• _Вопросы и задания_
1. Кто, согласно исходному тексту, позвонил и попросил принять участие в открытии «ставшего традиционным события»?
2. Определите, согласуются ли с исходным текстом следующие утверждения: (a) власть в обществе зависти сравнивается с садовником, заботливо поливающим дерево; (b) дни СПБу, частично посвящённые упомянутому происшествию, были названы днями философии; (c) определение ветра, дующего только в низших областях смерти, приписано Ф. Кафке. На каждое дайте ответ «да» или «нет» и приведите решающие слова текста в точной цитате.
3. Продолжите исходный текст о власти, языке и днях философии, начиная сразу после его последнего предложения.

• _Исходный текст_
Проблема не в том, что они были лучше, что таили угрозу или слышали хор светил, но в том, что они были такими же, как он. По знанию, возможностям, предвидению. Слово "тоже", возможно, оказалось роковым. Как известно, Ленину человеческое было далеко не чуждо.

Помните, как читают в мегафон стихи Томаса Эллиота в примечательном романе Ивлина Во:

Говорить об унесенных ветром, дующим, по определению Ф.Кафки, только в низших областях смерти, невозможно, пользуясь инструментом, который создан для крика, точнее - окрика, но не для речи и слуха.

С другой стороны, мы сотканы не столько из снов, сколько из напоминаний. Как покрывало Индры, где ни одно напоминание ничего не значит, отражаясь в другом, умножая тревогу бесполезных чисел.

Напоминанием является также грамматика, превратившая каждого из них, о которых мы говорим сегодня, - каждого из этих королевских пилотов в пластилин исторического "Они".

Но именно в самом акте превращения во всеобщее увяз коготь умников.

Потому как общество, лишенное "другого", общество зависти, где ревнители власти остаются вне "Я" и "Ты", - такое общество обречено на существование вне измерений.

Власть в таком обществе напоминает сумасшедшего, бьющего палкой по стволу дерева, чтобы то росло быстрее. Излишним будет рассуждать о художественных деталях палки, местонахождения дерева, об эстетике почв и корней.

Вместо того еще раз напомним себе, с чем остались: со стыдом, печалью, но и надеждой.

* * *

До сих пор не знаю - возвращен ли отечеству пароход и "поставили" ли его на природную ренту? Но так или иначе, прояснение причины "поведения", "события" - равно "прояснению языка", иначе - словам. Про что говорим. Упомянутому выше происшествию отчасти были посвящены дни СПБу, названные днями философии.

Я более чем приязненно отношусь к этим дням ноября, когда никого не увидать, не слыхать, ни с кем не перемолвиться, жужжит лишь одно веретено истины... Хотелось многого.

Обо всем накануне напомнил звонок - позвонил г-н Солонин и попросил принять участие в открытии "ставшего традиционным события". Я нежно люблю Юрия Никифоровича за его наждачную резкость, скорость мышления и одновременную, тотально-опустошительную забывчивость (что не имеет отношения к "памяти"), в какой-то мере не позволяющей произнести слово "бескомпромиссность". Он помнит все и всегда - навсегда.

Насколько я понимаю, мой приезд обязан его не-забывчивости, когда с отстранненной грустью по телефону я услышал его голос - "если придут могильщики и поставят камень, мы будем считать, что все удалось". Возможно, те пришли и все случилось.

• _Фрагменты набора данных_
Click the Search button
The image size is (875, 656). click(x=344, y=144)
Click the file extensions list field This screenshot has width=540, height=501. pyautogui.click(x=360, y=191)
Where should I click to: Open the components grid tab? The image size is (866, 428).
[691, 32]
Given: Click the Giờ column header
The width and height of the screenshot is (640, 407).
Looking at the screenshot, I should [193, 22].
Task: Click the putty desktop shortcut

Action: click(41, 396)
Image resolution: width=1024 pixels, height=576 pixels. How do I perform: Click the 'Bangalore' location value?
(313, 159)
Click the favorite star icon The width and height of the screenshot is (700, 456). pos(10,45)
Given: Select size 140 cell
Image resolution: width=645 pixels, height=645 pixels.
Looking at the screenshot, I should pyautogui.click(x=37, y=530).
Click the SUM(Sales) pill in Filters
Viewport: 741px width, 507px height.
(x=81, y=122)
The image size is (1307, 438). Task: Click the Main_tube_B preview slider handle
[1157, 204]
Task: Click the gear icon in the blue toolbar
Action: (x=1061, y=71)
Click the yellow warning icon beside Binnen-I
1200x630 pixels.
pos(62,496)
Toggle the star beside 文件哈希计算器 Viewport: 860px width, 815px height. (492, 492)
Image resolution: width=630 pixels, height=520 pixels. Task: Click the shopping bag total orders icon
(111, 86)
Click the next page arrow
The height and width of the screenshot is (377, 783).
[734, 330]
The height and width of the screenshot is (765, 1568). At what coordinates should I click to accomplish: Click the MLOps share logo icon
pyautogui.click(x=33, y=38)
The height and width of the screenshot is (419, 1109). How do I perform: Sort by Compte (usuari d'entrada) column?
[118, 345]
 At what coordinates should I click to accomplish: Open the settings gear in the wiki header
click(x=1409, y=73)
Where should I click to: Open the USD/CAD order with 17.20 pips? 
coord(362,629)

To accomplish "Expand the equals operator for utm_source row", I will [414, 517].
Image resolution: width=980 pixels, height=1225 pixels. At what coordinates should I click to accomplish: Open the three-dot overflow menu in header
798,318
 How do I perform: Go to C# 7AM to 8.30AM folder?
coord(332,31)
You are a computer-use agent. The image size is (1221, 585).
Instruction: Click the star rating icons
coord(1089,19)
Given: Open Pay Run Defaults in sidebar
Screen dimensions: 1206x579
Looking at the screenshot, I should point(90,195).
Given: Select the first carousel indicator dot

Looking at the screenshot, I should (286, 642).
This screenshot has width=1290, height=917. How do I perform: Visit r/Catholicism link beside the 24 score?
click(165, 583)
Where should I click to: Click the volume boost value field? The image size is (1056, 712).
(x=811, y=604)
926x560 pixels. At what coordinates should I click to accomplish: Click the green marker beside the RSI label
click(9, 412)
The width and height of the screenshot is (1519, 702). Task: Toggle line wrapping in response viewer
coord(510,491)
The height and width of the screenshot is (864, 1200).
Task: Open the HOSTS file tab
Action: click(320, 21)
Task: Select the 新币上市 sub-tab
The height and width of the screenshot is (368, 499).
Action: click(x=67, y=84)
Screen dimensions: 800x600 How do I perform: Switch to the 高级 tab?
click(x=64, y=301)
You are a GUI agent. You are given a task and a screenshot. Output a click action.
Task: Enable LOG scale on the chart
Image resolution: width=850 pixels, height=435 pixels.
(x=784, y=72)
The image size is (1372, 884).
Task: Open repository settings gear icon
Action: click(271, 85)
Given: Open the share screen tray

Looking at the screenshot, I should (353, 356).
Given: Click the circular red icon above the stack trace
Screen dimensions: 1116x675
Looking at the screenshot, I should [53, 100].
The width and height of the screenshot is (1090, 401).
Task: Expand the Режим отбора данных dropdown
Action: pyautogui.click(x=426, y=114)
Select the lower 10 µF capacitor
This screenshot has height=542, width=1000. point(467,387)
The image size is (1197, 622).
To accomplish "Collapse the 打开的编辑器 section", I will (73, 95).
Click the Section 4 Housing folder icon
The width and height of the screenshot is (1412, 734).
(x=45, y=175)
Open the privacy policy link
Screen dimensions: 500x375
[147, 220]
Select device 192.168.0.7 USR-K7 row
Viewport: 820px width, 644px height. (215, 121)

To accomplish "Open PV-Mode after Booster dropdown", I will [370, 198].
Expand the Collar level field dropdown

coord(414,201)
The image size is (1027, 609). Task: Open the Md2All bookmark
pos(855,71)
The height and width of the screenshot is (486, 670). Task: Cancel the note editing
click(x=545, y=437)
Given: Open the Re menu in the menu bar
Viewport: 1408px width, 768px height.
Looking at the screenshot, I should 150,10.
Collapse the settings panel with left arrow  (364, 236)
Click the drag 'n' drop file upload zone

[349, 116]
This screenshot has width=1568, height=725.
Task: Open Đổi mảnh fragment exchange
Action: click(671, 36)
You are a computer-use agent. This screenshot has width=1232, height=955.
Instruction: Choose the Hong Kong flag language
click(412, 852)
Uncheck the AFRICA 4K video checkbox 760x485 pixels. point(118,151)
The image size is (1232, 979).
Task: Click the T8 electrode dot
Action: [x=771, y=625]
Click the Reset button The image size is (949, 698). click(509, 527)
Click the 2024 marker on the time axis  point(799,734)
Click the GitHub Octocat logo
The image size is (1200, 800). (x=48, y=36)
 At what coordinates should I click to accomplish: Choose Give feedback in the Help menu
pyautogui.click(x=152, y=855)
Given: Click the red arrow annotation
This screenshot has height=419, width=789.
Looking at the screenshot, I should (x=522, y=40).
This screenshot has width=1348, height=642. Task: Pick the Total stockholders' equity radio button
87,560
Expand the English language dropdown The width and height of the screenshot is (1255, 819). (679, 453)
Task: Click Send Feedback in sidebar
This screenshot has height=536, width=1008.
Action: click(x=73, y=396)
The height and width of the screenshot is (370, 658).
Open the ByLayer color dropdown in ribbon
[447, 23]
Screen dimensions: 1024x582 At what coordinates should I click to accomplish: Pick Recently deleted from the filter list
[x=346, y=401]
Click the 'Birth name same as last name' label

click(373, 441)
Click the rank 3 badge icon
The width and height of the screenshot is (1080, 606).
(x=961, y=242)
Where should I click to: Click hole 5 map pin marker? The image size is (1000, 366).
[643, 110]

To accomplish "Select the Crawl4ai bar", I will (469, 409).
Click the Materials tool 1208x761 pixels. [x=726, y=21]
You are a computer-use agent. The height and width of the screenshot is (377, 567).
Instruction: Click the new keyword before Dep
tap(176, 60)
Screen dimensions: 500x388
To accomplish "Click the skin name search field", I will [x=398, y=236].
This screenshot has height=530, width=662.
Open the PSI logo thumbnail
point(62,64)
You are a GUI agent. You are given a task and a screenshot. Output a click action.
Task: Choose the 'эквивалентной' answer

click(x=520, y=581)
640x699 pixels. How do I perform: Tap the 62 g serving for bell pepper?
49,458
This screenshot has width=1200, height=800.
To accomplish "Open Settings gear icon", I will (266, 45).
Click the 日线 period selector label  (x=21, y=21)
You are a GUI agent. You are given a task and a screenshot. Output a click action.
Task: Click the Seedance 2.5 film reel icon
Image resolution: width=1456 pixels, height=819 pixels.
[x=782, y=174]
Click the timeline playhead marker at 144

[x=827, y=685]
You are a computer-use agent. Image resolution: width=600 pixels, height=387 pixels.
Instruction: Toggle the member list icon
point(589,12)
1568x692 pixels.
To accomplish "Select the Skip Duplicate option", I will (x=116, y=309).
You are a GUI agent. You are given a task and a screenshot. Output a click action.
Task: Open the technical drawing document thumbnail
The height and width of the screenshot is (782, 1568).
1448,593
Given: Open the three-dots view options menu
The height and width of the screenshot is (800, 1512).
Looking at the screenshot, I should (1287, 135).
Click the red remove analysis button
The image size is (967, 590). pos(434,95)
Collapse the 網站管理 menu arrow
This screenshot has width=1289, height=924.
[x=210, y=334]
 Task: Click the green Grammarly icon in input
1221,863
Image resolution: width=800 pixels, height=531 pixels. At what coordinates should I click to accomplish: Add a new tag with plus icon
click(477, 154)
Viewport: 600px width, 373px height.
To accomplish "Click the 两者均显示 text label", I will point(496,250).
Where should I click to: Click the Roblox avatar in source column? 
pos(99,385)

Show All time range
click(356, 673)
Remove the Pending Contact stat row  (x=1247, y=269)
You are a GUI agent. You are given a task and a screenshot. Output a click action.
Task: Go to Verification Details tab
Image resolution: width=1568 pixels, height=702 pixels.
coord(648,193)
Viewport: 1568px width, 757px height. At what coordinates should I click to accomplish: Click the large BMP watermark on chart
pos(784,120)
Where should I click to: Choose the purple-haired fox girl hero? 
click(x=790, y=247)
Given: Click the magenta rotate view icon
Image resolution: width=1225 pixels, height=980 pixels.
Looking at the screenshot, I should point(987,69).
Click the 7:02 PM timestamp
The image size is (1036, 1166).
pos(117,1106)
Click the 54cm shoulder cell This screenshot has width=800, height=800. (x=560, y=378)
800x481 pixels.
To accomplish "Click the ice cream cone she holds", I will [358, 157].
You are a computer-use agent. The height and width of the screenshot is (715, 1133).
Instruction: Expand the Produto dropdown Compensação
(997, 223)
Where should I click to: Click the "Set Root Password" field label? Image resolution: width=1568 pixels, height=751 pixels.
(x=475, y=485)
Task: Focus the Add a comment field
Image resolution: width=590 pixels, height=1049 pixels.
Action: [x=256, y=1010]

• _Ответы к заданиям_
1. Г-н Солонин, Юрий Никифорович.

2.
(a) Нет: «Власть в таком обществе напоминает сумасшедшего, бьющего палкой по стволу дерева, чтобы то росло быстрее».
(b) Да: «Упомянутому выше происшествию отчасти были посвящены дни СПБу, названные днями философии».
(c) Да: «по определению Ф.Кафки, только в низших областях смерти».

3.
Но кто связывает себя с этими странными ноябрьскими выходными днями, когда не разбиваются вдребезги ни машины, ни птицы, ни листья? Когда небо лежит на плечах ватой школьного счастья, а философы с лопнувшими в глазах сосудами, в аудиториях, где веками не открывались заколоченные гвоздями окна, дают интервью газетам. Я связываю себя с ними. И с другими. Иногда это удается.

Но поскольку всему предшествовала необыкновенная история отнюдь не философского или нравственного падения, я с чудовищным опозданием успел только на следующий день "осхофориев", прямо к семинару профессора В.Савчука, - так как других не поймал. Говорили, что "ницшеанцы" перешли в "измененное сознание". Так это или же не так, хроники умалчивают.

Разговор шел о возможности речи философа... может ли философ говорить с людьми в ночном баре, на утреннем вокзале в 5 утра без зубной щетки, или - что нужно философу, чтобы быть им?

Я не философ, но мне доводилось читать разные книги. Одни нравились, другие проданы, третьи забыты. Условия "сакральных тайн" остались условиями. Как говорят электрики, если что не работает - ищи, где leakage of contact. Поражение есть результат засорения связи.

Одним из таких засорений является история. Она не позволяет протереть "тусклое стекло". Ибо в тусклости история богата всем чем ни попадя. Грязь на стекле придают прозрачности метафизическую глубину.

В самом деле, разве в истории с "пароходом" мы не попадаем в очередную западню тусклого стекла? Не является ли, с другой стороны, изгнание философов зеркальным отражением главного положения Платонова "Государства", вследствие которого из "места" изгоняются поэты, кто-то еще и еще? См. "Хан Ю обращается к крокодилам с речью" Эллиота Уайнбергера.

Жаль, что не довелось увидеться. Я уверен, что мы не намного расходимся во мнениях. Относительно даже обратных симметрий. Когда "реальное" создает "нереальное" (пусть - литература) действительным.